» The task: Copy every line of the listing below that contains the string "screenshot". Case counts.

# # # # #

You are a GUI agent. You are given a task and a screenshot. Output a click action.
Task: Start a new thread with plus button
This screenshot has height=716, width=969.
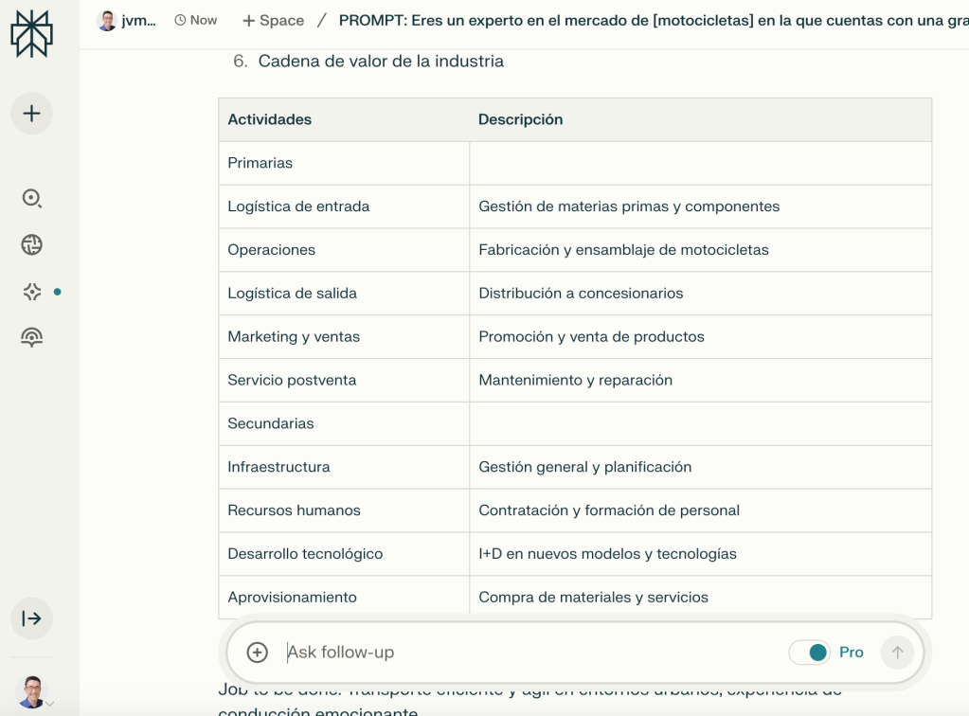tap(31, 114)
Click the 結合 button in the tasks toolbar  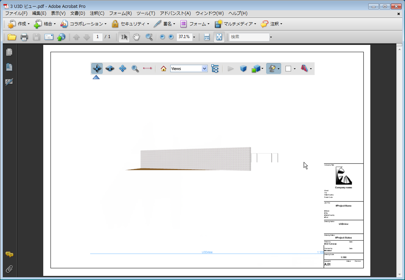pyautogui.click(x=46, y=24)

# # # # #

» Problem solution:
You are a GUI agent. You are given a task and a screenshot. Output a click action.
This screenshot has height=716, width=969.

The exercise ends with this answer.